Directions for this task — For the entries below, the expected answer is the line with "Reject All Cookies (1340, 1498)", the line with "Newsletter (1292, 49)", and every line between them, exactly as written, and nothing more.

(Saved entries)
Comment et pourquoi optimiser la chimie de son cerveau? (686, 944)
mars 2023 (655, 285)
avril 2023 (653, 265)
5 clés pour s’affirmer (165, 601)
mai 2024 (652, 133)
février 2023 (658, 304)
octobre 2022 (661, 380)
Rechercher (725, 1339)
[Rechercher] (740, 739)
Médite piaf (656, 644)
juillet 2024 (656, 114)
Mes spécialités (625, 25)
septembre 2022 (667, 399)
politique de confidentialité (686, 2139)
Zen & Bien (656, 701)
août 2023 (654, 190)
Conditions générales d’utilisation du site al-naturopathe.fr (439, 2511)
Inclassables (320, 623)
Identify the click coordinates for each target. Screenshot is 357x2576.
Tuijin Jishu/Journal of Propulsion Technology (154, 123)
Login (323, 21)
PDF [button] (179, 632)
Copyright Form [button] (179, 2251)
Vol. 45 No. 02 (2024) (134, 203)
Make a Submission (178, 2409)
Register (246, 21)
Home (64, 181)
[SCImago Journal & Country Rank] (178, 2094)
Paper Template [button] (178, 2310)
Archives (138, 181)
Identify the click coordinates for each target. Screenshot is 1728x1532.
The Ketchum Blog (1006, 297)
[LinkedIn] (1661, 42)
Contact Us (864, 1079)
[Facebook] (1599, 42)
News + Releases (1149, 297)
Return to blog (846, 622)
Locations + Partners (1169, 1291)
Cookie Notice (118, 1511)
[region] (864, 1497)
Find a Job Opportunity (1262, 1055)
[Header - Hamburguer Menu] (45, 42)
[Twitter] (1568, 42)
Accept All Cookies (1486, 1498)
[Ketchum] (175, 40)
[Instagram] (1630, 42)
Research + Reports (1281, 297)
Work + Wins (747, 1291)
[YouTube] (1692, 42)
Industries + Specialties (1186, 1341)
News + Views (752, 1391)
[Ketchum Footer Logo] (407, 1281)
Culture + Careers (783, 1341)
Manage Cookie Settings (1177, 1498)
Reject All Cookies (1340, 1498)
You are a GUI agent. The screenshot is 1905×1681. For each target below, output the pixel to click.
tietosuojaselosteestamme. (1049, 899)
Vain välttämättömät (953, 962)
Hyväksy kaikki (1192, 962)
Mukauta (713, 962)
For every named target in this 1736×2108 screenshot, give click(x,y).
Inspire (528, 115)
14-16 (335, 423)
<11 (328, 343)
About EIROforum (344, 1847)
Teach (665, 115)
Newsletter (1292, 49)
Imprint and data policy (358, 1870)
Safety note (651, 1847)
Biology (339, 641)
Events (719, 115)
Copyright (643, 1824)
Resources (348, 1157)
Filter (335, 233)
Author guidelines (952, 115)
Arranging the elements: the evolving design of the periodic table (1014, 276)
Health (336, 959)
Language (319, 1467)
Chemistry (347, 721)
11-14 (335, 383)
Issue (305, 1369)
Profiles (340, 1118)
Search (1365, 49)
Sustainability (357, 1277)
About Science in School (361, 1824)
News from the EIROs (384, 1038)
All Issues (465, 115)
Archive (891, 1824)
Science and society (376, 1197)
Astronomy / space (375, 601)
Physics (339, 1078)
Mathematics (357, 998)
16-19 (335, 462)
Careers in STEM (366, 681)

Answer box —
Reject All Cookies (1340, 1498)
You are a GUI agent. The screenshot is 1905×1681. For each target below, output the pixel to click.
tietosuojaselosteestamme. (1049, 899)
Vain välttämättömät (953, 962)
Hyväksy kaikki (1192, 962)
Mukauta (713, 962)
For every named target in this 1736×2108 screenshot, give click(x,y).
Inspire (528, 115)
14-16 (335, 423)
<11 (328, 343)
About EIROforum (344, 1847)
Teach (665, 115)
Newsletter (1292, 49)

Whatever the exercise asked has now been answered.